Work to do
Render every line of the listing below as a JSON array of strings, one string per line, omitting blank lines.

Rows from a dataset
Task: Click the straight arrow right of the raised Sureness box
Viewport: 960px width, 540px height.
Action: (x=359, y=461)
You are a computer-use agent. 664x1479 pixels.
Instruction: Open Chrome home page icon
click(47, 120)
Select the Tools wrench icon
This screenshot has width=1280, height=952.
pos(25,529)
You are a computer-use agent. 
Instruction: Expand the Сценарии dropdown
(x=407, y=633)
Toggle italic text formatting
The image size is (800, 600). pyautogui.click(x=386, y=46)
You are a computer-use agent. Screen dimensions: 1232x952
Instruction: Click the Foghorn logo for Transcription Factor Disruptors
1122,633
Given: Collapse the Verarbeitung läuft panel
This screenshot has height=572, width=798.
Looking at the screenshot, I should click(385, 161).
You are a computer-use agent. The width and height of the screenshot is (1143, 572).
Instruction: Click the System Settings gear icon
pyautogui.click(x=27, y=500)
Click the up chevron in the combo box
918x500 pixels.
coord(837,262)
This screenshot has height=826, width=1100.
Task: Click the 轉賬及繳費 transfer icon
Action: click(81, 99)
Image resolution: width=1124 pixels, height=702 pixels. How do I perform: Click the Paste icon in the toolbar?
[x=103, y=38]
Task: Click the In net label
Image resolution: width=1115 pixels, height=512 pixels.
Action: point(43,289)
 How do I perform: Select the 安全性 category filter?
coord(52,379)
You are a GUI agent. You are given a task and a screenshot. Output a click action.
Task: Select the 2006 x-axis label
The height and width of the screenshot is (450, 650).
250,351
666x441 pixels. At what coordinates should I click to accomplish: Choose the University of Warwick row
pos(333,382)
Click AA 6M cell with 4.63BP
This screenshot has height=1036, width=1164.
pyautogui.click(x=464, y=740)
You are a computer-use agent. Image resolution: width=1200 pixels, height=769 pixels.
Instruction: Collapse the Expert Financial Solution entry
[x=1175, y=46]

Response to this task
[
  "Task: Click the straight arrow right of the raised Sureness box",
  "Viewport: 960px width, 540px height.",
  "Action: (x=359, y=461)",
  "You are a computer-use agent. 664x1479 pixels.",
  "Instruction: Open Chrome home page icon",
  "click(47, 120)",
  "Select the Tools wrench icon",
  "This screenshot has width=1280, height=952.",
  "pos(25,529)",
  "You are a computer-use agent. ",
  "Instruction: Expand the Сценарии dropdown",
  "(x=407, y=633)",
  "Toggle italic text formatting",
  "The image size is (800, 600). pyautogui.click(x=386, y=46)",
  "You are a computer-use agent. Screen dimensions: 1232x952",
  "Instruction: Click the Foghorn logo for Transcription Factor Disruptors",
  "1122,633",
  "Given: Collapse the Verarbeitung läuft panel",
  "This screenshot has height=572, width=798.",
  "Looking at the screenshot, I should click(385, 161).",
  "You are a computer-use agent. The width and height of the screenshot is (1143, 572).",
  "Instruction: Click the System Settings gear icon",
  "pyautogui.click(x=27, y=500)",
  "Click the up chevron in the combo box",
  "918x500 pixels.",
  "coord(837,262)",
  "This screenshot has height=826, width=1100.",
  "Task: Click the 轉賬及繳費 transfer icon",
  "Action: click(81, 99)",
  "Image resolution: width=1124 pixels, height=702 pixels. How do I perform: Click the Paste icon in the toolbar?",
  "[x=103, y=38]",
  "Task: Click the In net label",
  "Image resolution: width=1115 pixels, height=512 pixels.",
  "Action: point(43,289)",
  " How do I perform: Select the 安全性 category filter?",
  "coord(52,379)",
  "You are a GUI agent. You are given a task and a screenshot. Output a click action.",
  "Task: Select the 2006 x-axis label",
  "The height and width of the screenshot is (450, 650).",
  "250,351",
  "666x441 pixels. At what coordinates should I click to accomplish: Choose the University of Warwick row",
  "pos(333,382)",
  "Click AA 6M cell with 4.63BP",
  "This screenshot has height=1036, width=1164.",
  "pyautogui.click(x=464, y=740)",
  "You are a computer-use agent. Image resolution: width=1200 pixels, height=769 pixels.",
  "Instruction: Collapse the Expert Financial Solution entry",
  "[x=1175, y=46]"
]